### 文書

+-------+

【映画レビュー】彼が通った後は焼け野原。歩く人間竜巻『ビーキーパー』(70点/100点満点)
閲覧ありがとうございます。今回は2025年1月3日公開、ジェイソン・ステイサム主演の養蜂家アクション『ビーキーパー』をレビューしていきます。
ステイサム主演のアクション映画は数多くありますが、本作は歴代最強との触れ込み。期待が高まりますが果たしてどうだったでしょうか?
あらすじ
親切な老婆が貸してくれた土地で養蜂場を営む主人公アダム(ジェイソン・ステイサム)は、彼女に恩義を感じながら平穏に暮らしていた。しかし、彼女は悪質な詐欺集団に騙され全財産を失い、絶望の末自殺してしまう。アダムは静かにブチ切れ、恩人を死に追いやった連中への復讐に動き出す……
ネタバレ無し感想
ステイサム史上「歴代最強」の看板に偽り無し。彼が戦闘した場所はまるで竜巻が通ったかのように滅茶苦茶に破壊され、人は薙ぎ倒されます。“養蜂家”という設定ですが、ナルトのシノのように蜂を使った攻撃をする訳ではなく普通に物理で殴ります。主人公があまりに強く神出鬼没なので、敵側の視点に立つともはやモンスターパニックホラー。『ジョン・ウィック』や『RRR』といった、主人公無双系・やり過ぎで笑っちゃう系アクション映画が好きな人には特にオススメです。

+-------+

### 目標
- 1) 以下の記録の全行を、「green」を「blue」に置き換え、ほかは一切変えずに書き直してください。画像は答えに含めないこと。
- 2) 映画『ビーキーパー』のレビューを、最後の文の次から書き継ぐこと。
このレビューと記録は、互いに別々の資料である。

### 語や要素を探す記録
+-------+

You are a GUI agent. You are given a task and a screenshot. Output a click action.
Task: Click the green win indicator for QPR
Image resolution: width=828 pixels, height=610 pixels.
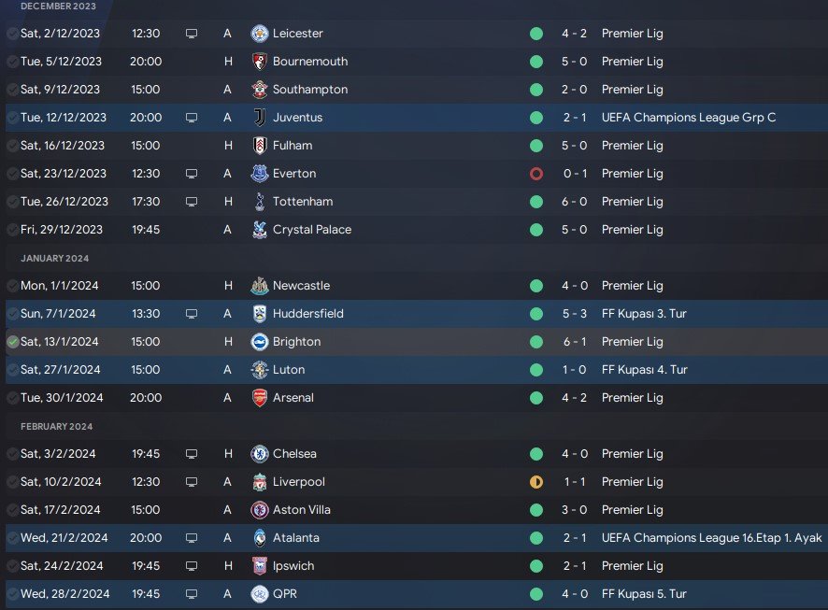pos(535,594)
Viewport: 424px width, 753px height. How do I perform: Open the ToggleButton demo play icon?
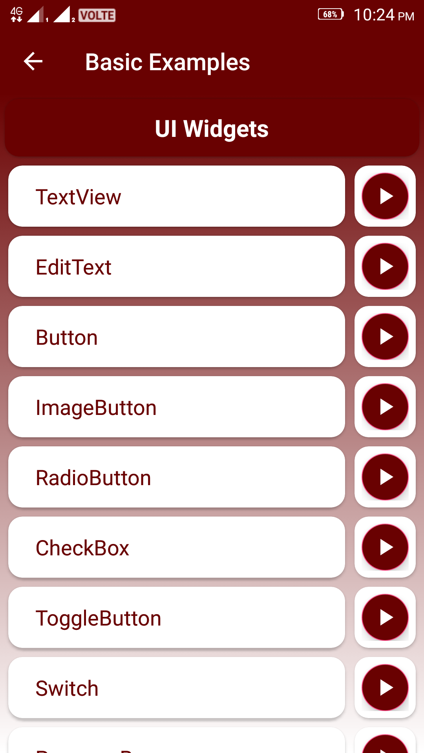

+-------+

### 課題ごとの解答
- 1)
You are a GUI agent. You are given a task and a screenshot. Output a click action.
Task: Click the blue win indicator for QPR
Image resolution: width=828 pixels, height=610 pixels.
pos(535,594)
Viewport: 424px width, 753px height. How do I perform: Open the ToggleButton demo play icon?

- 2)
ネタバレ有り感想
①良くも悪くも異様に早い展開
開幕、まるでシリアス系サスペンスドラマのOPのような蜂ムービーが流れて笑いました。そこからはとにかくテンポが早いです。爆速で恩人の老婆は騙されて自殺し、爆速で最初の復讐が始まります。多分開始10分も経ってないです。老婆の娘はFBI捜査官で、物語にも大きく関わってくるのですが、せめて死ぬ前に娘に相談しろよ!と思わずツッコミを入れてしまいました。観客はアクションを観に来ているので、グダグダ復讐の背景を説明せず戦闘に移行するのは良いと思いますが、流石に早すぎて老婆が復讐の為に殺された舞台装置に感じてしまいました。まあこの手の“復讐アクション”にはあるあるの問題ですね。
②「養蜂家」って何だよ
とんでもない戦闘力で敵を薙ぎ倒す主人公ですが、実は「養蜂家」という極秘組織の元戦闘員であったことが明らかになります。何だそれ。名前ダサ過ぎる。この手の主人公無双映画は主人公の強さに説得力を持たせる為、大抵元軍人とか元殺し屋とかの属性が付き物ですが、ここまでダサい組織名は初めてで逆に良かったです。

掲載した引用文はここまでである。